Things to do:
A: Write out the part of the compressive sensing thread that opens with the words containing "A good collection" and closes with "reconstruct your signal.", copying it word for word.
B: Decide whether each statement below agrees with the compressive sensing thread. Answer yes or no for each, and quote the words of the thread that settle it. (i) The matrix A used to take the samples has fewer rows than columns. (ii) For images, people normally apply a Fourier transform to obtain a sparse representation. (iii) The Wired article gives a lot of technical details.

Extract to read:

# # #

Compressive Sensing or Compressed Sensing is a technique to sample certain classes of signals in a rate below the Nyquist Rate. Given a discrete signal x with N components , if this signal is S-sparse what means only S of its components are non zero, you can use a matrix A of dimensions M x N, with M < N, and obtain the samples y = Ax. To recover the original signal, you have to solve the optimization problem:
min_b || b||_l1 subject to y = Ab,
there || b ||_l1 is l1 norm of the vector b. And it is shown that using M > Slog(N/S) measurements the solution of the above optimization is your signal x.
However, you must be aware that matrix A must obeys some conditions as Restricted Isometry Property (RIP), and the signal x must be sparse or it can be made sparse in a certain basis.
A good collection of papers on the subject can be found at dsp.rice.edu/cs , and a good source of actualized information in http://nuit-blanche.blogspot.com/ .
If you are mathematician guy you will prefer papers from Donoho, Candés and Tao, if you an engineer guy you will prefer papers from Richard Baraniuk.
If you signals are not sparse you have first write them in a sparse, or almost sparse (few high coefficients and many non zero but low coefficients), for example by applying a transform. After you will use this sparse representation. In the receiver you recover the sparse representation and use the inverse transform to reconstruct your signal.
Real examples are images, where people normally apply wavelet transform to obtain a sparse representation.
I think the Wired article does a good job of explaining it. Not a lot of technical details but a good overview: http://www.wired.com/magazine/2010/02/ff_algorithm/

# # #

Supplied material:
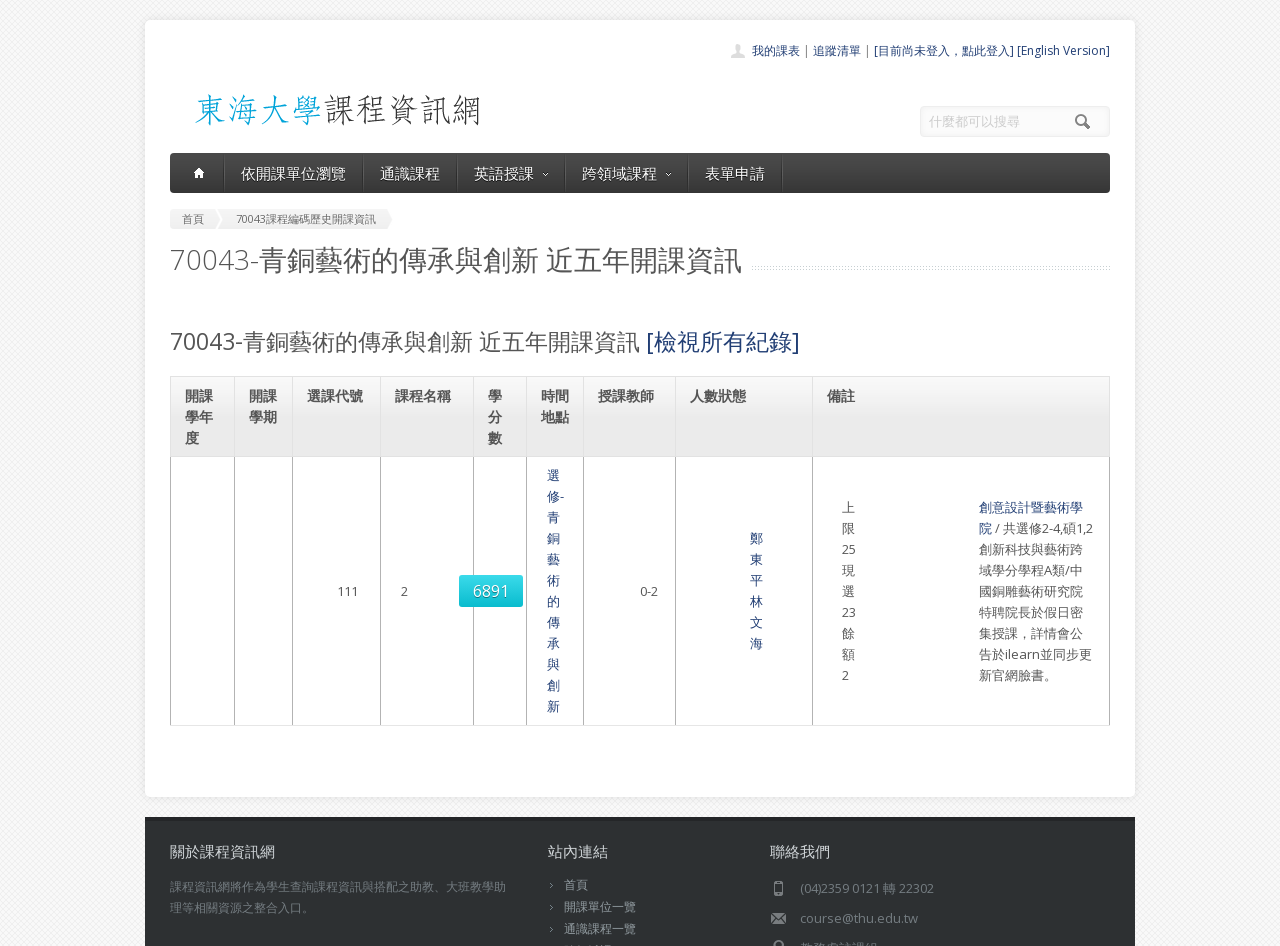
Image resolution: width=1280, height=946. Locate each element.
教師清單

# # #

Expected answers:
A:
A good collection of papers on the subject can be found at dsp.rice.edu/cs , and a good source of actualized information in http://nuit-blanche.blogspot.com/ .
If you are mathematician guy you will prefer papers from Donoho, Candés and Tao, if you an engineer guy you will prefer papers from Richard Baraniuk.
If you signals are not sparse you have first write them in a sparse, or almost sparse (few high coefficients and many non zero but low coefficients), for example by applying a transform. After you will use this sparse representation. In the receiver you recover the sparse representation and use the inverse transform to reconstruct your signal.

B:
(i) Yes: "a matrix A of dimensions M x N, with M < N"
(ii) No: "people normally apply wavelet transform to obtain a sparse representation"
(iii) No: "Not a lot of technical details but a good overview"